The rollout pairs a rebuilt memory system with a quiet model-routing change: Instant can now bump itself up to Medium when a task needs more reasoning.

OpenAI began rolling out a rebuilt ChatGPT memory system on June 12, starting with Plus and Pro users on web and mobile in the US and expanding to Free and Go users in waves. The new architecture is built on top of an internal mechanism OpenAI calls 'dreaming' — an offline consolidation step that reorganizes stored memories rather than just appending to a flat list. Paid tiers get roughly twice the prior memory capacity. The picker was simplified at the same time, with a new toggle that lets Instant automatically promote a single request to Medium when the task needs more reasoning.

OpenAI's internal evaluations report meaningful gains on the metrics that memory systems are usually graded on. Factual recall climbed from 67.9% in the 2025 system to 82.8% in the new one. Preference adherence — how reliably the assistant respects stored user instructions — rose from 55.3% to 71.3%. Accuracy-over-time, which measures whether stored facts stay correct as a conversation history grows, jumped from 52.2% to 75.1%. Those are vendor-reported numbers on internal benchmarks, but the deltas are large enough to suggest the architecture, not just the prompting, has changed.

The auto-routing toggle is the quieter half of the release, and arguably the more consequential one for power users. Letting a model decide mid-request whether it needs to escalate to a slower, more expensive reasoning tier is the same idea that drove Anthropic's extended-thinking modes and Google's Gemini Thinking — a single user-facing endpoint that hides the speed-quality tradeoff. The direction of travel is clear: the user picks an assistant, not a model, and the router handles the rest.

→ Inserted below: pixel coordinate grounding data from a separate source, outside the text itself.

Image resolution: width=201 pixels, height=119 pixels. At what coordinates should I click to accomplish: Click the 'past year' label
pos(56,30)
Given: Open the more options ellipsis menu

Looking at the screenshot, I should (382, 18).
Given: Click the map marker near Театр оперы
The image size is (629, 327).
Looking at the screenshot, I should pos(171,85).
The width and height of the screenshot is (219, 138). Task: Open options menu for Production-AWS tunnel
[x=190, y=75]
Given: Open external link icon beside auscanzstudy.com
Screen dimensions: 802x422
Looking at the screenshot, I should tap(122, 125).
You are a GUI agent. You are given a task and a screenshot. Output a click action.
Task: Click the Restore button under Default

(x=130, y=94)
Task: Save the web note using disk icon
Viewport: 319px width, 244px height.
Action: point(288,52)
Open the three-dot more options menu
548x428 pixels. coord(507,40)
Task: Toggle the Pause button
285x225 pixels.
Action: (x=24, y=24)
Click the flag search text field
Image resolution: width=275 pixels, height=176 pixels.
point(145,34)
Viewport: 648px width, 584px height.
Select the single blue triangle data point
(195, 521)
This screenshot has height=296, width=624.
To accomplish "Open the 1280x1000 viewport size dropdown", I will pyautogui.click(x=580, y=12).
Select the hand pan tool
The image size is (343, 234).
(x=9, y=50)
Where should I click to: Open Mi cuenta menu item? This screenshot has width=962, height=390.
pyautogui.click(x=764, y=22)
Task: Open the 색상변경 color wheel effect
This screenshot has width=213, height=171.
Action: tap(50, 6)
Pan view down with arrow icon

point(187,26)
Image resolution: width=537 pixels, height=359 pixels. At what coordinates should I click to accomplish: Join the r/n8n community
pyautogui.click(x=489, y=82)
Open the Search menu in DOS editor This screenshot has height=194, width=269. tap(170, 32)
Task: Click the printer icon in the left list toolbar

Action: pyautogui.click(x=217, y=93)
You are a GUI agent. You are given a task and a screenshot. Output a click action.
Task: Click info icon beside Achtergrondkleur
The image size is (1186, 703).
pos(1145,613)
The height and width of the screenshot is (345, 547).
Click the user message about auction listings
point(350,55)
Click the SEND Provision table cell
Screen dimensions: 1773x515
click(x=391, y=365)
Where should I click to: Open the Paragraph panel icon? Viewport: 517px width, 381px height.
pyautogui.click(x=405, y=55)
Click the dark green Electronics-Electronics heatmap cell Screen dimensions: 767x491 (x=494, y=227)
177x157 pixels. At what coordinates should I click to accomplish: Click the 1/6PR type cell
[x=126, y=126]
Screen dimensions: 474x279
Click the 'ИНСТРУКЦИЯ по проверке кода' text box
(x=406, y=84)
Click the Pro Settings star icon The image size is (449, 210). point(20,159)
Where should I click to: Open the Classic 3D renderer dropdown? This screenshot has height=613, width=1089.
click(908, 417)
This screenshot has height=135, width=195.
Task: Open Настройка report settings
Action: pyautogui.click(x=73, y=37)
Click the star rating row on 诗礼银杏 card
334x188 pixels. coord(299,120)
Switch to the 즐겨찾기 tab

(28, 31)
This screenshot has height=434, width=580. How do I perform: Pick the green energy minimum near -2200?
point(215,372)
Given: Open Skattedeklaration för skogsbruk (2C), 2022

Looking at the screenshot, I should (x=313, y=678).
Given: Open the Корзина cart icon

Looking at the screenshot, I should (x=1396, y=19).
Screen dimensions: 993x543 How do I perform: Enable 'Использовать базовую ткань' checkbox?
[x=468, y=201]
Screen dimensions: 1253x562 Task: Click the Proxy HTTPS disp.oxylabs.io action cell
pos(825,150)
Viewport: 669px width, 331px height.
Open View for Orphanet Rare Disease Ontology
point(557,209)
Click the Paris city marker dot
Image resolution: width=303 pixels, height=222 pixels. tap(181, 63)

For learners: memory is becoming a first-class design problem rather than a feature bolt-on. If you are building with the API, the lesson is that your application's memory layer is doing real work that the provider's evals now measure — what gets stored, what gets consolidated, what gets forgotten. Watch the public benchmarks that will land in the coming weeks. Vendor-reported recall numbers are useful, but the field needs independent memory benchmarks before the 82.8% figure becomes a stake in the ground.